Step 4: Create PIPE (LIST_PURGE Mode)
CREATE PIPE IF NOT EXISTS my_oss_pipe
INGEST_MODE = 'LIST_PURGE'
VIRTUAL_CLUSTER = 'my_vc'
COMMENT 'OSS data pipeline - scan mode'
AS
COPY INTO my_schema.target_table
FROM VOLUME pipe_volume
USING CSV OPTIONS ('header' = 'true') PURGE=true;
⚠️ Syntax key points:
PURGE=true goes at the end: USING <format> [OPTIONS (...)] PURGE=true
- OPTIONS goes before PURGE=true (if needed)
- Can also omit OPTIONS:
USING CSV PURGE=true (recommended concise form)
- Uppercase
PURGE, lowercase true, connected with =, no spaces
- LIST_PURGE mode requires
PURGE=true; source files are deleted after successful load (prevents duplicate imports)
- Even if you don't want to delete source files, LIST_PURGE mode still requires this parameter, otherwise the same file will be imported repeatedly
VIRTUAL_CLUSTER: Specifies the virtual cluster that executes the PIPE task
Incorrect syntax (will cause syntax errors):
OPTIONS ('header' = 'true', 'purge' = 'true')
USING CSV PURGE=true OPTIONS ('header' = 'true')
'purge'='true'
Step 5: Verify PIPE Status
DESC PIPE EXTENDED my_oss_pipe;
Confirm pipe_execution_paused = false (PIPE is running).
Mode B: EVENT_NOTIFICATION Message Notification Mode (Low Latency)
Supported on Alibaba Cloud OSS + AWS S3 only. After files are uploaded to the bucket, Lakehouse is notified via message service (MNS/SQS) to load immediately.
Prerequisites (Alibaba Cloud OSS Example)
- Enable Alibaba Cloud MNS: Activate Message Service (MNS) in the Alibaba Cloud console
- Configure OSS event notification: In OSS bucket → Event Notification → Create Rule, select event type
ObjectCreated, target as MNS queue
- Grant OSS read permissions: Create a RAM role, grant
oss:GetObject and oss:ListBucket permissions, record the Role ARN
- Authorize MNS to Lakehouse: Add the Lakehouse service account to the MNS queue's authorization policy
Step 1: Create Storage Connection (Role ARN Method)
CREATE STORAGE CONNECTION IF NOT EXISTS my_oss_role_connection
TYPE OSS
ENDPOINT = 'oss-cn-hangzhou.aliyuncs.com'
ROLE_ARN = 'acs:ram::1234567890:role/clickzetta-oss-role'
REGION = 'cn-hangzhou';
Step 2: Create External Volume
CREATE EXTERNAL VOLUME IF NOT EXISTS pipe_event_volume
LOCATION 'oss://my-bucket/data-path/'
USING CONNECTION my_oss_role_connection
DIRECTORY = (enable = true, auto_refresh = true)
RECURSIVE = true;
Step 3: Create PIPE (EVENT_NOTIFICATION Mode)
CREATE PIPE IF NOT EXISTS my_oss_event_pipe
INGEST_MODE = 'EVENT_NOTIFICATION'
VIRTUAL_CLUSTER = 'my_vc'
ALICLOUD_MNS_QUEUE = 'my-mns-queue-name'
COMMENT 'OSS data pipeline - event notification mode'
AS
COPY INTO my_schema.target_table
FROM VOLUME pipe_event_volume
USING CSV;
Parameter notes:
INGEST_MODE = 'EVENT_NOTIFICATION': Triggers loading via message notification
ALICLOUD_MNS_QUEUE: Alibaba Cloud MNS queue name (use AWS_SQS_QUEUE for AWS)

COLLECTED DATA:
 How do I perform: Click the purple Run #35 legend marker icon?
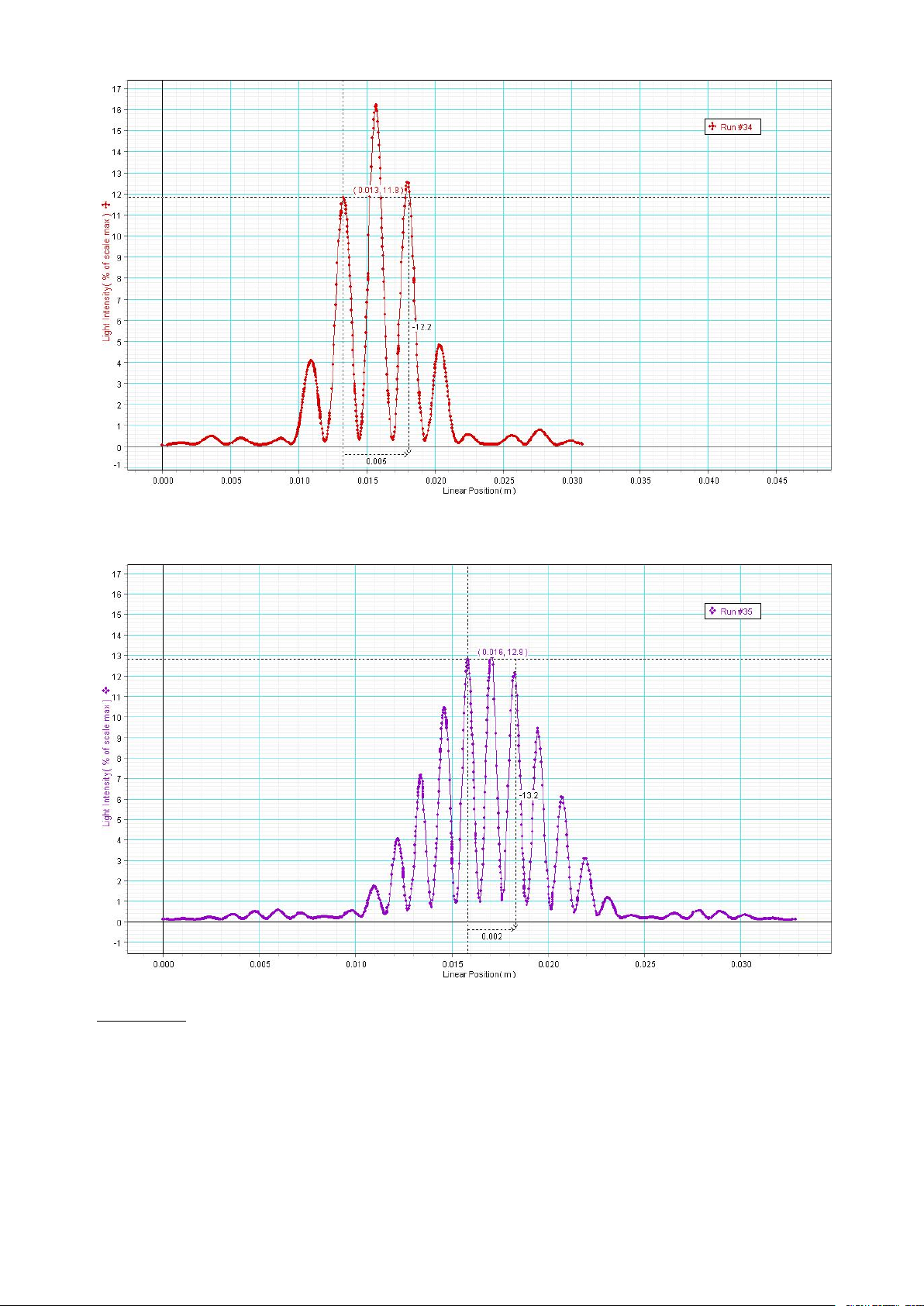point(712,611)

EXERCISE INSTRUCTIONS:
1. In the pipe setup guide, which storage services support the EVENT_NOTIFICATION mode?
2. List the prerequisites the pipe setup guide gives for the Alibaba Cloud OSS example.

ANSWERS TO THE PROBLEMS:
1. Alibaba Cloud OSS and AWS S3.

2.
- Enable Alibaba Cloud MNS
- Configure OSS event notification
- Grant OSS read permissions
- Authorize MNS to Lakehouse